Cathepsin B mediates TRAIL-induced apoptosis in oral cancer cells

Nagaraj Nagathihalli, Nadarajah Vigneswaran, Wolfgang Zacharias

Research output: Contribution to journalArticle

46 Scopus citations

Abstract

Purpose: The death ligand TRAIL (tumor necrosis factor-related apoptosis inducing ligand) triggers apoptosis in a variety of cancer cells, which implies the potential for therapeutic applications. The purpose of this study was to investigate the role of the lysosomal protease cathepsin B (CB) in mediating TRAIL-induced cell death in oral squamous cell carcinoma (OSCC) cells. Methods: OSCC cell lines from primary tumor and lymph node metastasis were examined for expression of apoptosis markers by Western blots, enzyme activity assays, nuclear fragmentation assays, and FACS analysis. Gene-specific ribozymes or chemical inhibitors were used to inhibit CB or caspases in target cells. Results: TRAIL-induced activation of caspase-3, cleavage of Bid and poly-ADP-ribose polymerase, release of cytochrome c, and DNA fragmentation were blocked either by a pan-caspase inhibitor (zVAD-fmk) or a CB inhibitor (CA074Me), consistent with the involvement of TRAIL as well as CB in cell death.

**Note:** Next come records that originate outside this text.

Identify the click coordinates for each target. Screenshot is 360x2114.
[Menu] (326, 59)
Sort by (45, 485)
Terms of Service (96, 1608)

The primary tumor cells were more susceptible to apoptosis than their corresponding lymph node metastatic cells. Stable transfection of a ribozyme which inhibited CB expression also decreased the apoptotic process. Conclusions: We conclude that TRAIL-induced apoptotic cell death in OSCC cells is mediated through CB or through caspase activation. Our data point to a new tumor-suppressive role for CB in OSCC which is opposed to the invasion- and metastasis-promoting functions of lysosomal proteases.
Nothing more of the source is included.